Stored data:
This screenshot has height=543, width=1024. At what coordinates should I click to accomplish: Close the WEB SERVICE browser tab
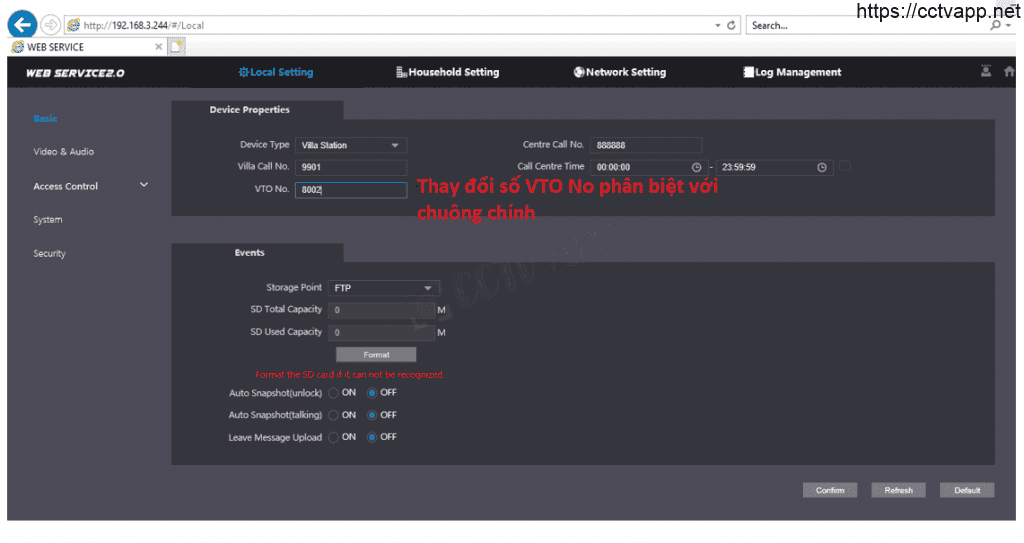coord(159,47)
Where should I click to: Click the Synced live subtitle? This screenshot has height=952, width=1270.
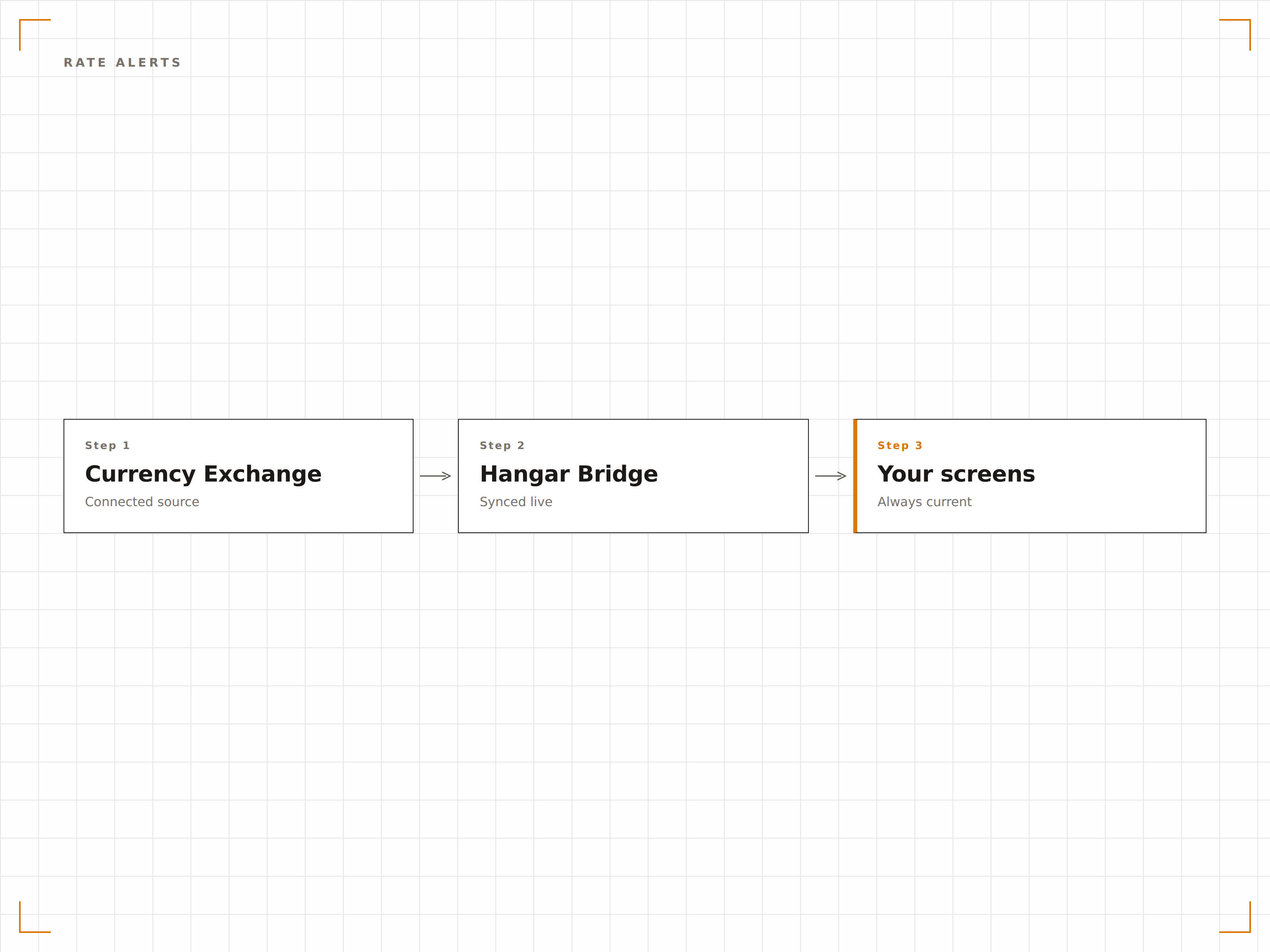516,501
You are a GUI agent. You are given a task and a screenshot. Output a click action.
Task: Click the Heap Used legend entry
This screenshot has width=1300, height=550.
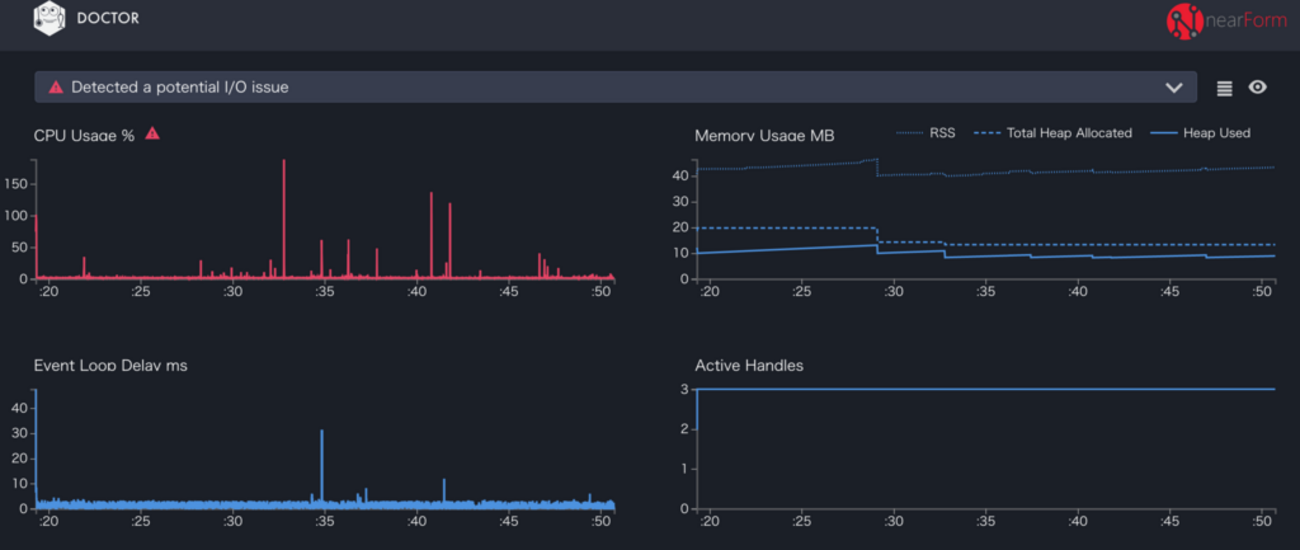pos(1201,133)
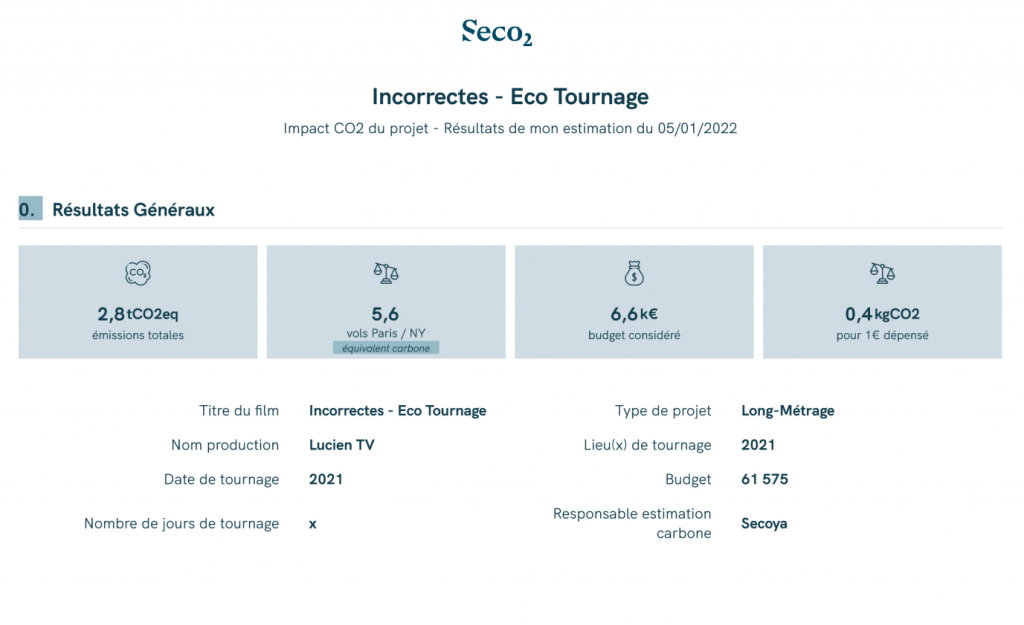Click the scales icon above 0,4 kgCO2
This screenshot has width=1024, height=625.
pyautogui.click(x=882, y=273)
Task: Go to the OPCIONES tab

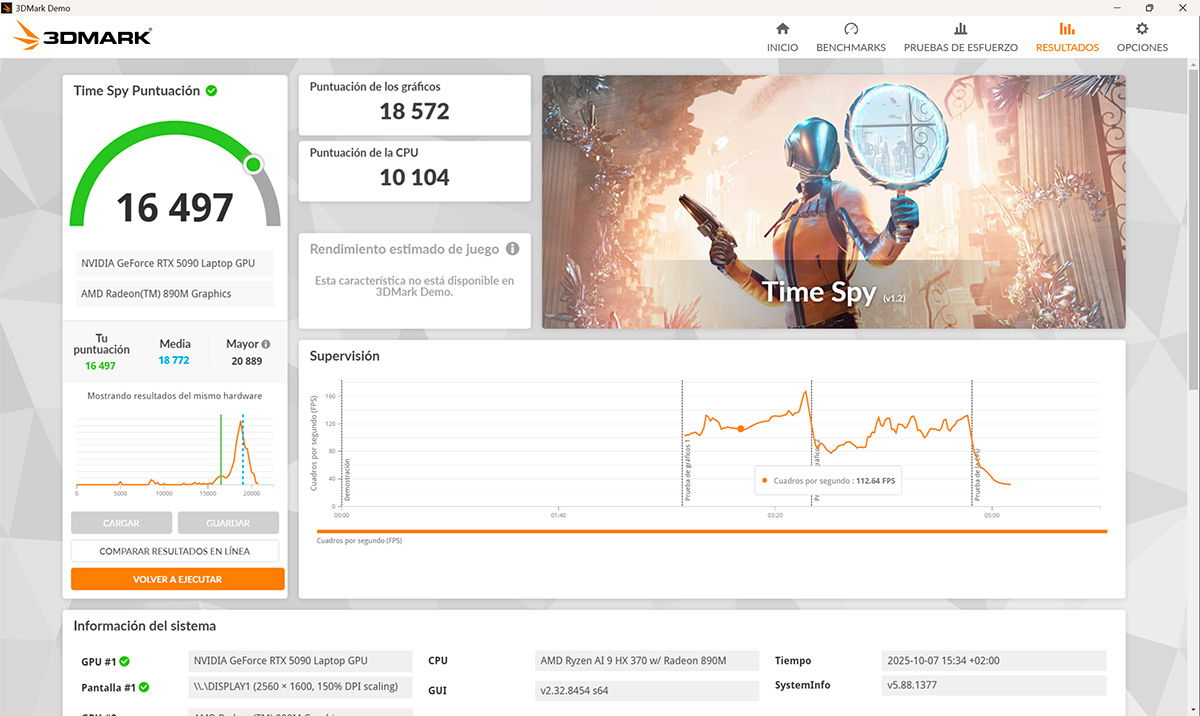Action: 1142,47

• _EXERCISE DIRECTIONS_
Nothing but the lines from the one holding "Task: Click the Heap Used legend entry" through the last line of the entries should be written out, exactly and inclusively, minus the pictures.

• _WRITTEN SOLUTION_
Task: Click the Heap Used legend entry
This screenshot has width=1300, height=550.
pos(1201,133)
Click the scales icon above 0,4 kgCO2
This screenshot has width=1024, height=625.
pyautogui.click(x=882, y=273)
Task: Go to the OPCIONES tab

Action: 1142,47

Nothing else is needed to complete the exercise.